For stop smoking advice in York, contact City of York Council’s Health Trainer Service:
For stop smoking advice, contact NYCC's Service:
For stop smoking advice, contact the East Riding Health Trainer Service:
- Phone: 0800 9177752
- Email: HNF-TR.firstname.lastname@example.org
Our local authority partners are supporting Breathe 2025, a new ten year campaign aiming to create a smokefree future for children. The vision is to see the next generation of children born and raised in a place that is free from tobacco.
The campaign hopes to achieve its aim through a variety of initiatives and is calling on people and organisations to show their support through simple, practical actions. To support Breathe you can download the resource pack and pledge your support.
Other useful sources of information
- NHS Smokefree
- The NHS Website - stop smoking
- The NHS Website - stop smoking in pregnancy
Smoking and Pregnancy
If you are pregnant, stopping smoking is even more important. Smoking whilst pregnant raises the risk of infant mortality by 40 per cent and can cause many other problems, such as an increased risk of miscarriage or a low birth weight for the baby.
Stopping smoking will benefit both you and your baby immediately. Harmful gases like carbon monoxide and other damaging chemicals will clear from your body. When you stop smoking:
- you will have fewer complications in pregnancy;
- you are more likely to have a healthier pregnancy and a healthier baby;
- you will reduce the risk of stillbirth;
- you will cope better with the birth;
- your baby is less likely to be born too early and have to face the additional breathing, feeding and health problems that often go with being premature;
- your baby is less likely to be born underweight: babies of women who smoke are, on average, 200g (about 8oz) lighter than other babies, which can cause problems during and after labour, for example they are more likely to have a problem keeping warm and are more prone to infection;
- you will reduce the risk of cot death, also called sudden infant death.
Stopping smoking will also benefit your baby later in life. Children whose parents smoke are more likely to suffer from asthma and other more serious illnesses that may need hospital treatment.
Stop smoking before surgery
It is very important that you stop smoking before surgery.

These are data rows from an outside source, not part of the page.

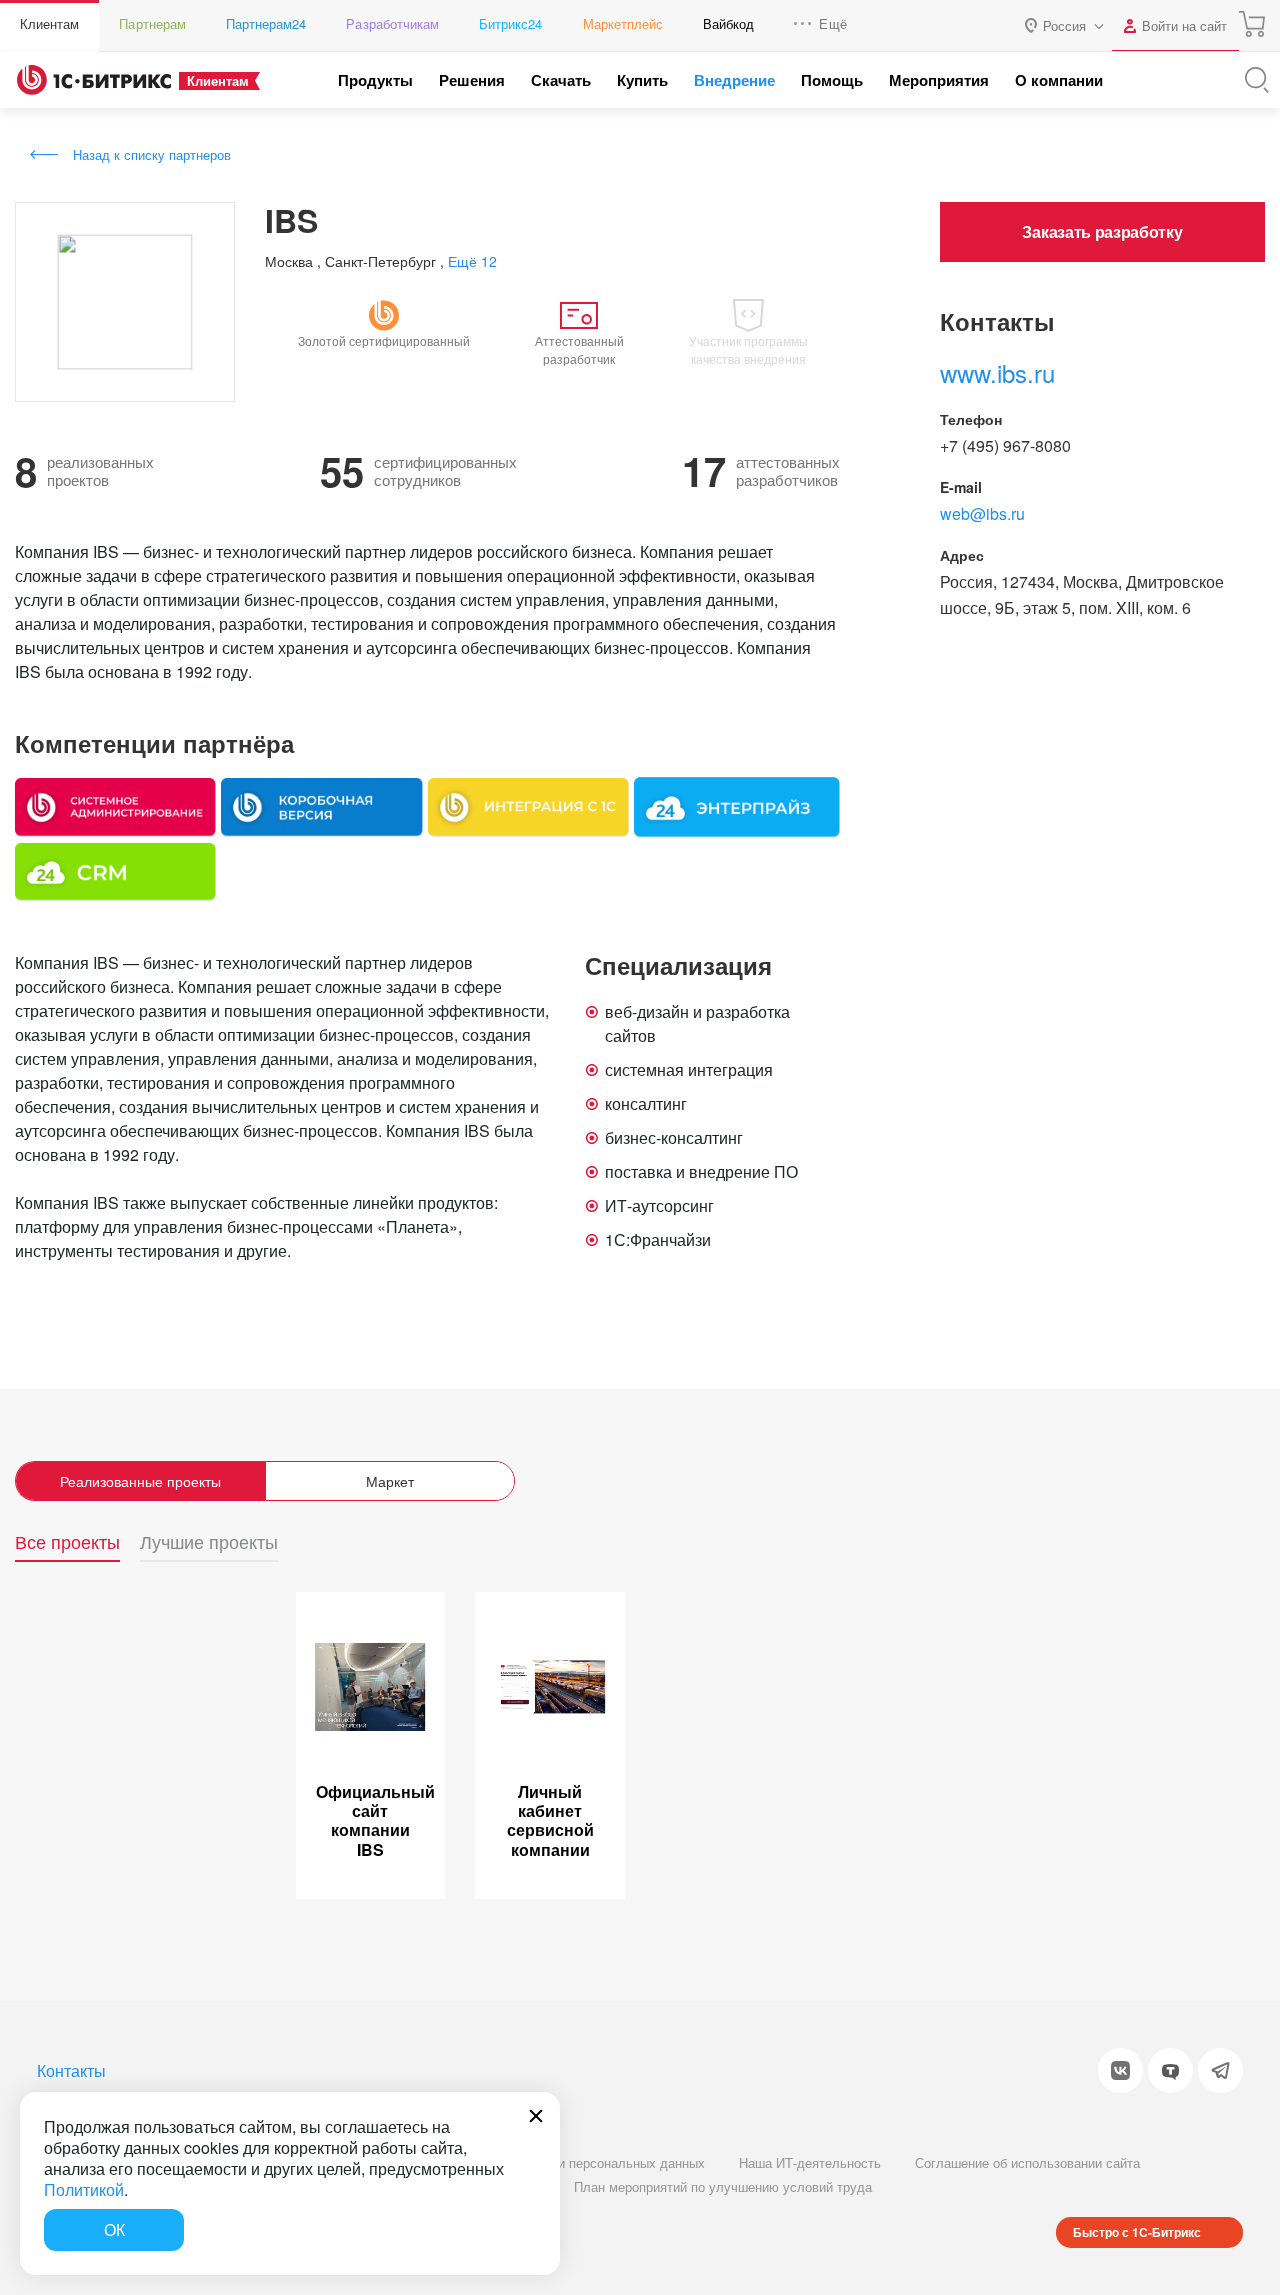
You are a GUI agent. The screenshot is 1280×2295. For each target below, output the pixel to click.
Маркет (390, 1481)
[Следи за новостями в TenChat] (1170, 2070)
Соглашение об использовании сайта (1027, 2162)
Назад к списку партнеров (152, 154)
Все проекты (67, 1542)
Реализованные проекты (140, 1481)
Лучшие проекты (209, 1542)
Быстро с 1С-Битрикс (1137, 2232)
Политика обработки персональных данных (574, 2162)
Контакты (71, 2070)
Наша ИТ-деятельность (810, 2162)
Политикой (84, 2189)
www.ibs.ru (997, 372)
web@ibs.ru (982, 513)
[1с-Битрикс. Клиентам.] (94, 80)
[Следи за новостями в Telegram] (1220, 2070)
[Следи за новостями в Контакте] (1120, 2070)
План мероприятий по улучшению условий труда (723, 2186)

Even though you may feel fit and healthy as a smoker, studies show that patients who smoke, are more likely to experience potentially serious complications both during and after surgery.
Following surgery, compared with ex-smokers and non-smokers, smokers are more likely to:
- have pulmonary, circulatory, and infectious complications;
- have reduced bone fusion and impaired wound healing;
- be admitted to an intensive care unit;
- have increased risk of in-hospital mortality; and
- have an increased length of stay in hospital.
Stop Before Your Op
'Stop before your op' is the CCG’s pre-elective (planned) care smoking cessation policy for the Vale of York. It is evidence based and a component of a Tobacco Harm Reduction Strategy.
In order for patients to take advantage of smoking cessation advice and support, the policy is likely to delay referral for elective procedures by a minimum of 12 weeks.
Patients are not at any point denied surgery. The policy promotes smoking cessation treatment as part of the patient journey to reduce the serious risks associated with surgery for smokers.